Aynı şekilde mermer ocağı açılacak alanlarda bizlerin bulup da tescil edilmesini talep ettiğimiz arkeolojik kalıntıların, Müze Müdürlüğü yetkililerince kendiliğinden bulunup tescilinin yapılması mümkün değil midir? Elbette mümkündür. Ama bu yönde bir çalışma yapılmamaktadır. Peki, Anamur’un 2033 yılında çöl olacağını öngören görevlileri çalıştıran DSİ’’nin mermer ocaklarının su kaynaklarına zararlarını bilmemesi mümkün müdür? Elbette değildir. Buradan, Mersin Valiliği dahil mermer ocaklarının ÇED sürecinde emeği geçen tüm kurum ve kuruluşlara sesleniyoruz: Artık mermer ocaklarını işletecek firmaların değil halkın ve doğanın yanında olun. Korucuk Köyü’nde mermer ocağı işletmek isteyen ilk firma için verilmiş yargı kararına uyun ve artık daha fazla ÇED süreci başlatmayın. Bizler Anamur’un hiçbir köyünde mermer için tek kazma vurulmasını, tek ağacın kesilmesini istemiyoruz ve buna asla izin vermeyeceğiz. Bu konuda hem demokratik hem hukuki mücadelemizi sonuna kadar sürdüreceğiz.”

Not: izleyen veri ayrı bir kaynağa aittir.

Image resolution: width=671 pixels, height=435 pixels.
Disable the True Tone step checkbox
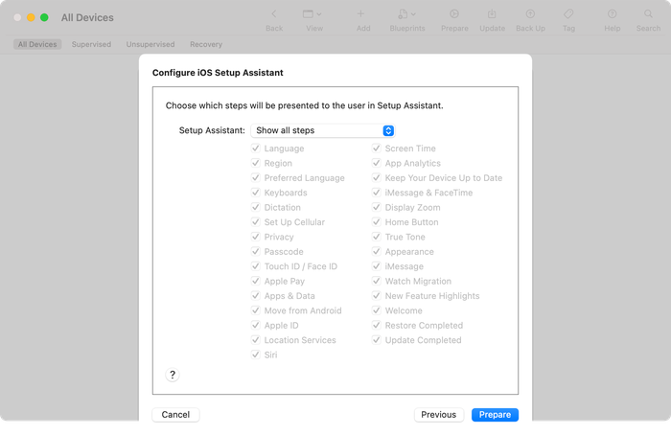pyautogui.click(x=377, y=238)
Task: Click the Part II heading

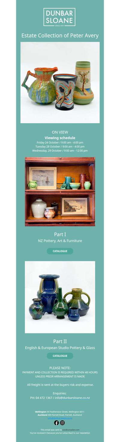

GÜMÜŞ: "TARIM BÖLGESİNDE MERMER OCAĞI OLMAZ"
Anamur Ziraat Odası Başkanı Ahmet Şeref Gümüş de açık muz üretimi yapılan bölgede avokado üretiminin de arttığını, diğer taraftan geleneksel zeytin, badem, harnup ve nar üreticiliğinin de devam ettiğini belirterek, “Burası bir tarım bölgesi ve gün geçtikçe üretim artıyor. Burada açılacak bir mermer ocağı tarım üretimini olumsuz etkileyecektir. Bölge halkının tek geçim kaynağı tarımdır. Yetkililerin sesimizi duymasını ve buradaki tarım alanlarını ve tarım üretimini korumasını istiyoruz” dedi.